Chapter 9 Practice Problems — Phasors and Complex Impedance

These problems are meant to build your problem-solving intuition. A hint is provided for each — try the problem on your own first before reading it.

Problem 1 — Time Domain to Phasor Conversion

Convert the following signals to phasor form and sketch the phasor diagram.

(a) \(v_1(t) = 12\cos(2000t + 45°)\) V

(b) \(v_2(t) = 8\sin(2000t - 30°)\) V

(c) Add \(v_1\) and \(v_2\) in the phasor domain, then write the result as a time-domain cosine expression.

Hint

(a) Drop the \(\cos(\omega t)\) carrier and keep the amplitude and phase: \(\mathbf{V}_1 = 12\angle 45°\).

(b) First convert sine to cosine: \(\sin(\omega t + \theta) = \cos(\omega t + \theta - 90°)\). Then \(\mathbf{V}_2 = 8\angle(-30° - 90°) = 8\angle{-120°}\).

(c) Convert both phasors to rectangular form, add real parts and imaginary parts separately, then convert back to polar. The result \(\mathbf{V}_{total} = A\angle\phi\) maps to \(v(t) = A\cos(2000t + \phi)\). Remember both signals share the same frequency \(\omega = 2000\) rad/s.

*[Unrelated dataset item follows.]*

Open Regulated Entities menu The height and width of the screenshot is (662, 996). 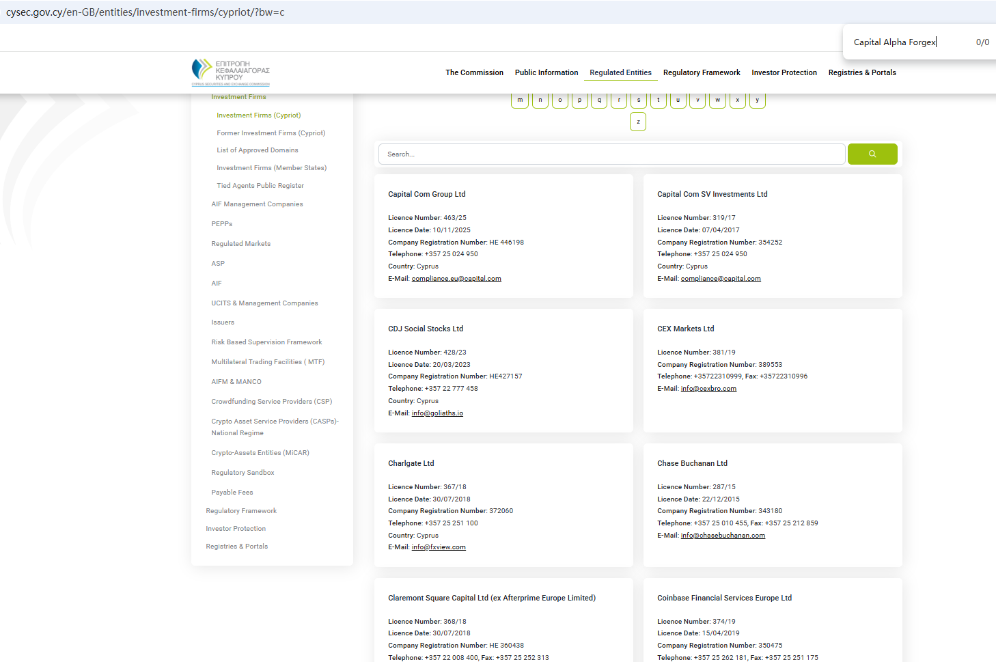click(620, 72)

Problem 2 — Component Impedances and the Impedance Triangle

A series RC circuit has \(R = 60\) Ω and \(C = 22\) μF. The source frequency is \(f = 120\) Hz.

(a) Find the impedance of the capacitor \(Z_C\) at this frequency.

(b) Find the total series impedance \(Z_{total}\) in rectangular and polar form.

(c) If the source is \(v_s(t) = 170\cos(2\pi \cdot 120 \cdot t)\) V, find the phasor current \(\mathbf{I}\) and write the time-domain expression \(i(t)\).

Hint

(a) First compute \(\omega = 2\pi f\). Capacitor impedance is \(Z_C = \frac{1}{j\omega C} = -\frac{j}{\omega C}\). Evaluate numerically.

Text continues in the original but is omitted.